Downloads survey data, or extracts them from files, and returns a clean data set. If a survey URL is accessed multiple times, the data will be cached (unless clear_cache is set to TRUE) to avoid repeated downloads.

If survey objects are used repeatedly the downloaded files can be saved and reloaded between sessions then survey objects can be saved/loaded using base::saveRDS() and base::readRDS(), or via the individual survey files that can be downloaded using download_survey() and subsequently loaded using load_survey().

Usage

get_survey(survey, clear_cache = FALSE, ...)

Arguments

survey

a DOI or url to get the survey from, or a survey() object.

clear_cache

logical, whether to clear the cache before downloading the survey; by default, the cache is not cleared and so multiple calls of this function to access the same survey will not result in repeated downloads.

...

currently unused

Value

a survey in the correct format

Examples

## Not run: 
list_surveys()
peru_doi <- "https://doi.org/10.5281/zenodo.1095664"
peru_survey <- get_survey(peru_doi)
## --> We now recommend:
peru_survey <- contactsurveys::download_survey(peru_doi)
peru_data <- load_survey(peru_survey)

## End(Not run)

Impute ages from ranges (generic helper)

Description

Generic function to impute ages from min/max ranges. Works for both participant and contact data by specifying the column prefix.

Usage

impute_ages(data, prefix, estimate = c("mean", "sample", "missing"))

Arguments

data

A data.table containing age data

prefix

Column name prefix: "part_age" for participants, "cnt_age" for contacts

estimate

Imputation method: "mean", "sample", or "missing"

Value

The data with ages imputed according to the specified method

Impute contact ages

Description

Imputes contact survey data, where variables are named: "cnt_age_est_min" and "cnt_age_est_max". Uses mean imputation, sampling (hot deck), or leaves them as missing. These are controlled by the estimate argument.

Usage

impute_contact_ages(contacts, estimate = c("mean", "sample", "missing"))

Arguments

contacts

a survey data set of contacts

estimate

Value

The contact data, potentially with contact ages imputed depending on the estimate method and whether age columns are present in the data.

Impute participant ages

Description

Imputes participant survey data, where variables are named: "part_age_est_min" and "part_age_est_max". Uses mean imputation, sampling (hot deck), or leaves them as missing. These are controlled by the estimate argument.

Usage

impute_participant_ages(
  participants,
  estimate = c("mean", "sample", "missing")
)

Arguments

participants

A survey data set of participants

estimate

Value

The participant data, potentially with participant ages imputed depending on the estimate method and whether age columns are present in the data.

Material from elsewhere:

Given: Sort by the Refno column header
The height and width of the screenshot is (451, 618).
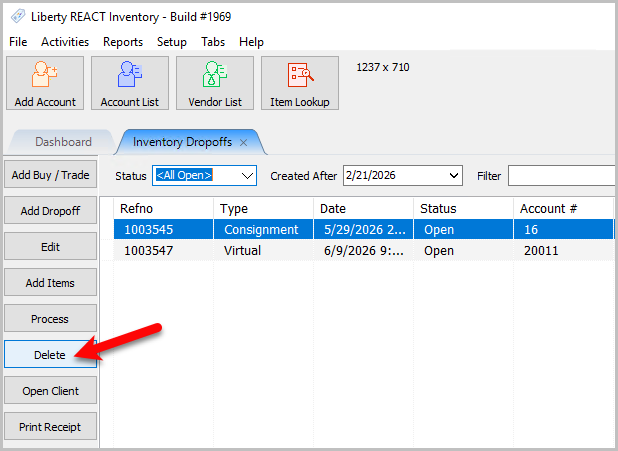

Test whether an object is a contact_matrix

Description

Test whether an object is a contact_matrix

Usage

is_contact_matrix(x)

Arguments

x

object to test

Value

logical

Checks if a character string is a DOI

Description

Checks if a character string is a DOI

Usage

is_doi(x)

Arguments

x

Character vector; the string or strings to check

Value

Logical; TRUE if x is a DOI, FALSE otherwise

Author(s)

Sebastian Funk

Convert lower age limits to age groups.

Description

Mostly used for plot labelling

Usage

limits_to_agegroups(
  x,
  limits = sort(unique(x)),
  notation = c("dashes", "brackets")
)

Arguments

x

age limits to transform

limits

lower age limits; if not given, will use all limits in x

notation

whether to use bracket notation, e.g. [0,4) or dash notation, e.g. 0-4)

Value

Age groups as specified in notation

Examples

limits_to_agegroups(c(0, 5, 10))

List all surveys available for download

Description

list_surveys() has been deprecated in favour of contactsurveys::list_surveys().

Usage

list_surveys(clear_cache = FALSE)

Arguments

clear_cache

Value

character vector of surveys

Examples

# we recommend using the contactsurveys package now for listing surveys.
## Not run: 
contactsurveys::list_surveys()

## End(Not run)

Load a survey from local files

Description

Loads a survey from a local file system. Tables are expected as csv files, and a reference (if present) as JSON.

Usage

load_survey(files, participant_key = NULL, ...)

Arguments

files

a vector of file names as returned by download_survey()

participant_key

character vector specifying columns that uniquely identify participant observations. For cross-sectional surveys this is typically just "part_id" (the default). For longitudinal surveys with multiple observations per participant, specify additional columns like c("part_id", "wave"). When NULL (the default), the function will auto-detect if additional columns are needed and inform you.

...

options for clean(), which is called at the end of this

Value

a survey in the correct format. For longitudinal surveys with multiple observations per participant, the returned object includes an observation_key field containing the column names (excluding part_id) that distinguish observations for the same participant.

Examples

## Not run: 
list_surveys()
peru_files <- download_survey("https://doi.org/10.5281/zenodo.1095664")
peru_survey <- load_survey(peru_files)

# For longitudinal surveys, specify the unique key explicitly:
france_files <- download_survey("https://doi.org/10.5281/zenodo.1157918")
france_survey <- load_survey(france_files,
  participant_key = c("part_id", "wave", "studyDay")
)

## End(Not run)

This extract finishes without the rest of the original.